Americans are used to hearing about their oil addiction. The case is usually made with numbers. The 400 million gallons of gasoline consumed each day. The 13 million barrels of oil imported every 24 hours. The fact that, with 4 percent of the world's population, they consume a quarter of its oil.
Apart from the statistics, however, Americans' understanding of their oil addiction is woefully incomplete. Many people know what a gallon of gasoline costs, but what about where the gasoline comes from? Or why the price goes up or down? Or the role refineries play? Or what difference the wars in Iraq have made?

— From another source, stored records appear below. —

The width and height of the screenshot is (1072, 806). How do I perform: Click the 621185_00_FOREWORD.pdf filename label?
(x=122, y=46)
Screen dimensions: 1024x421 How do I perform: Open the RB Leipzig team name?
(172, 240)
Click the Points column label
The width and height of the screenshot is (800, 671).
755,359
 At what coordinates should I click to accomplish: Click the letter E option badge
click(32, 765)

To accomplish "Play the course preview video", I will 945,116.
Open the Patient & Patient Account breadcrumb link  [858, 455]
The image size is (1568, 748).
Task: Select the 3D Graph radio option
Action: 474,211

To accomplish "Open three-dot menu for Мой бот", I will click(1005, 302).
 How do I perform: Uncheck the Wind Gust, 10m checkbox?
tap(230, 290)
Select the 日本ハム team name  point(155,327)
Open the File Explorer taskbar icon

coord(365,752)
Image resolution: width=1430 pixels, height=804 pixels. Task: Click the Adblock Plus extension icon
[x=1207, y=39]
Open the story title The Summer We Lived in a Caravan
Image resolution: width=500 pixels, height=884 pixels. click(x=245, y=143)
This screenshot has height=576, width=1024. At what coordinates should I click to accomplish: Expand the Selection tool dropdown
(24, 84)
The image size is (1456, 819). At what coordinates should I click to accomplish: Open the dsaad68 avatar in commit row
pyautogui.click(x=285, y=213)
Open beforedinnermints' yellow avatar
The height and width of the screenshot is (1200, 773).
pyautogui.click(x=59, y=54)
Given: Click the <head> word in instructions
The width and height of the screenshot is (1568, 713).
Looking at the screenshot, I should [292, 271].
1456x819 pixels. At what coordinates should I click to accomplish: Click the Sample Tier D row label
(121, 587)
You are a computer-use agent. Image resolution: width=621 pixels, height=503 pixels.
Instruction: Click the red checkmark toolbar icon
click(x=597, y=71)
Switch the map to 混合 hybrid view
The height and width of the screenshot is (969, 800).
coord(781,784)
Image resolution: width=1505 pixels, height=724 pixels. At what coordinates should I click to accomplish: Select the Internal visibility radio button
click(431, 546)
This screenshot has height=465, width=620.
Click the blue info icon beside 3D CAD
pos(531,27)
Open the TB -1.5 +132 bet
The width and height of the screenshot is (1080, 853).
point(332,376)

To answer basic yet elusive questions about Americans' relationship with oil, ABC News' Charles Gibson traveled across the country recently, observing several key links in the production chain. Gibson visited Cushing, Okla., where most of the pipelines that crisscross the United States meet. He stopped at a loading rack in Linden, N.J., where truckers fill up with gasoline for distribution to stations across the region. He took a helicopter to a rig in the Gulf of Mexico, where robots extract crude oil buried thousands of feet beneath the ocean floor.
The country's addiction to oil, it turns out, has hidden costs, costs that don't figure into the price at the pump. To get at those costs, Gibson moved along the production pipeline in reverse, starting with gas stations and ending with crude oil at its source.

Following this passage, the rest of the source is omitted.